(Your goal):
Each line from the one containing "Alle Cookies akzeptieren (405, 604)" through the last line of the records is to be repeated exactly, with all pictures left out.

Provided material START

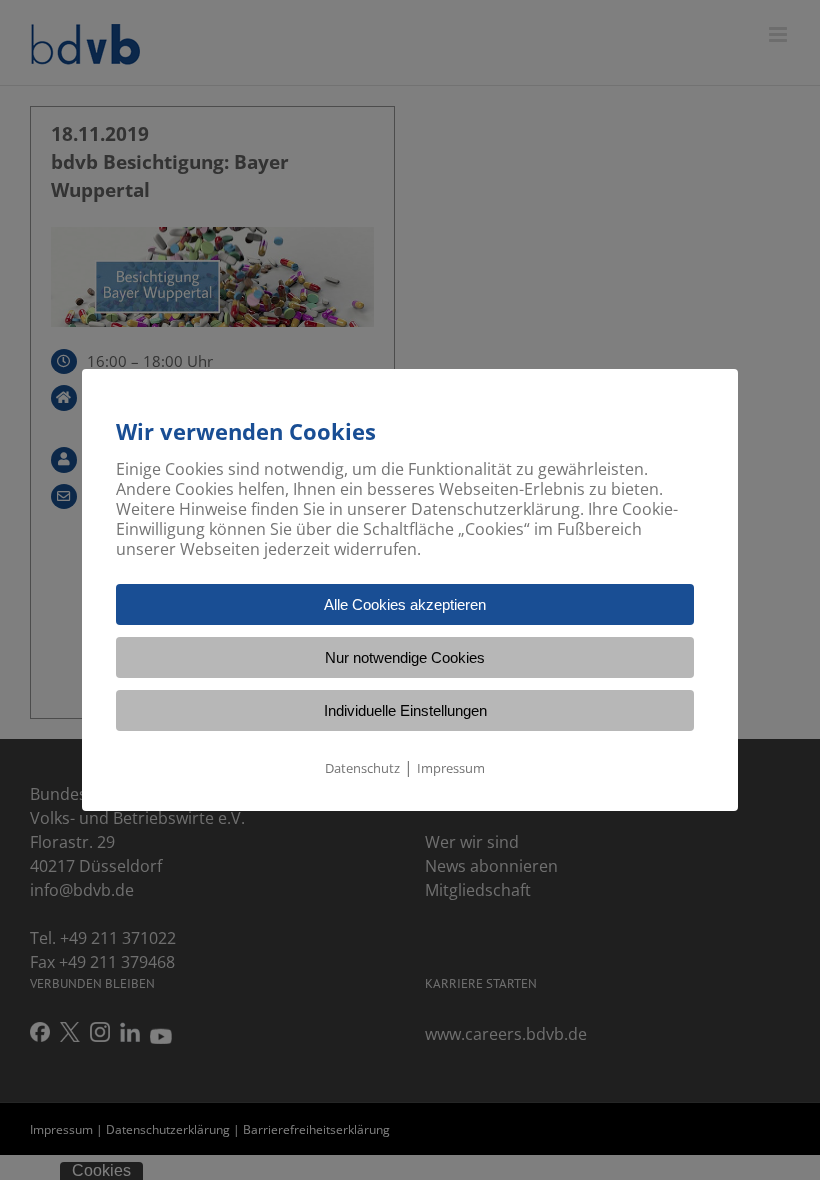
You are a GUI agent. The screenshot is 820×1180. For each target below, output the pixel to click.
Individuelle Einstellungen (405, 710)
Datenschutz (362, 768)
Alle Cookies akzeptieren (405, 604)
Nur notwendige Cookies (405, 657)
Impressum (451, 768)
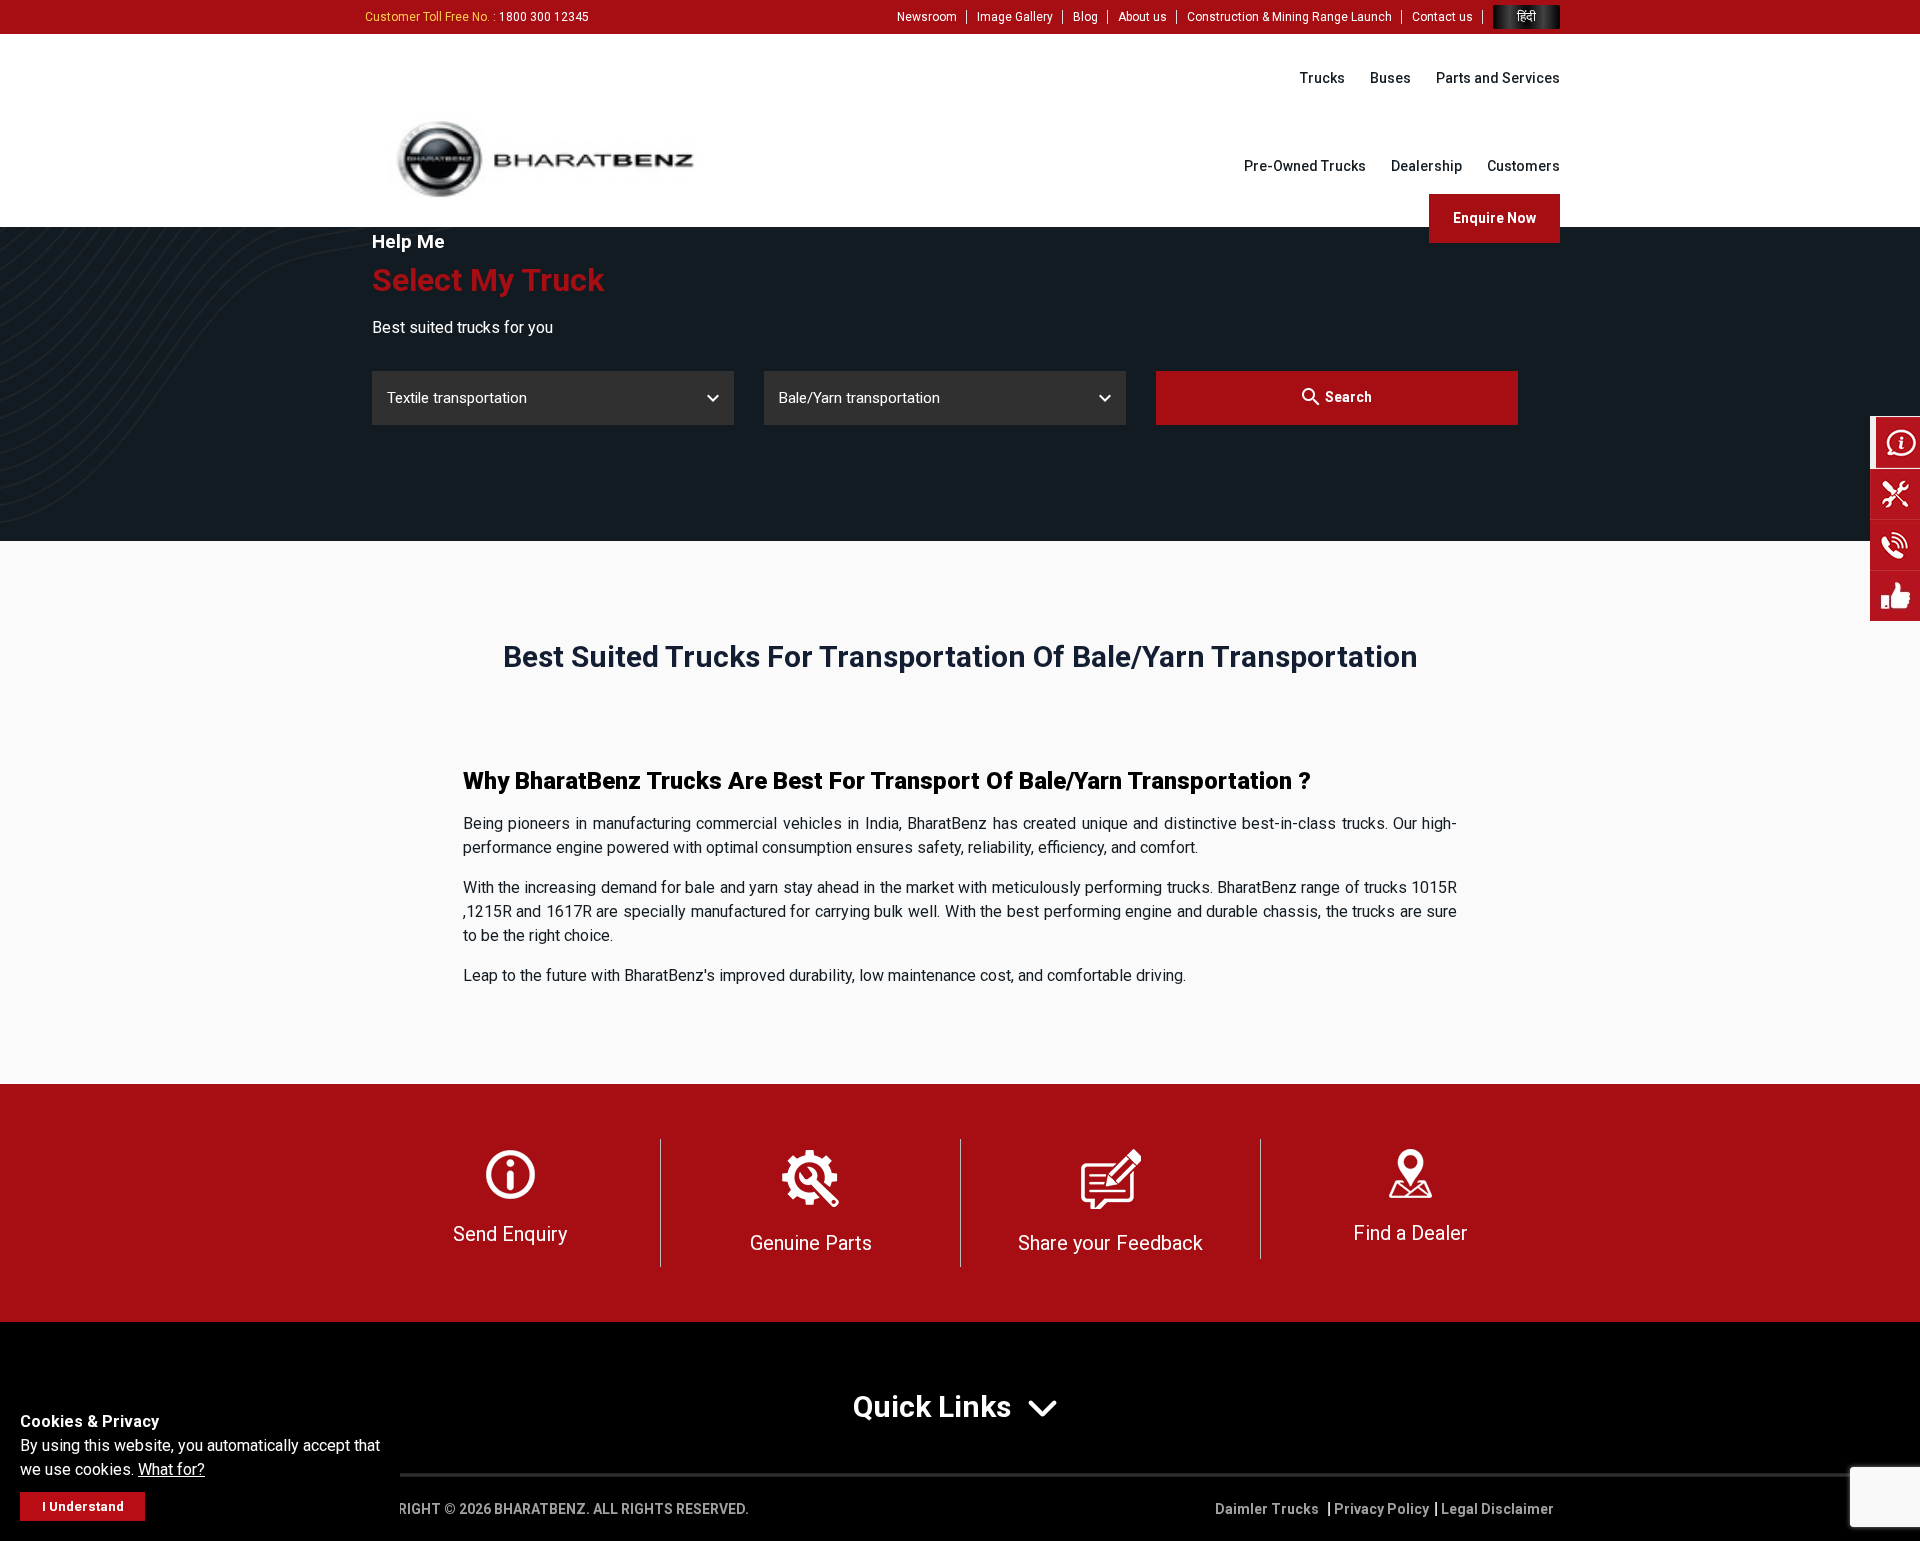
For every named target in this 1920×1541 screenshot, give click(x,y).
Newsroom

Provided material END

(Result for this task):
Alle Cookies akzeptieren (405, 604)
Nur notwendige Cookies (405, 657)
Impressum (451, 768)
For every named target in this 1920×1541 screenshot, give click(x,y).
Newsroom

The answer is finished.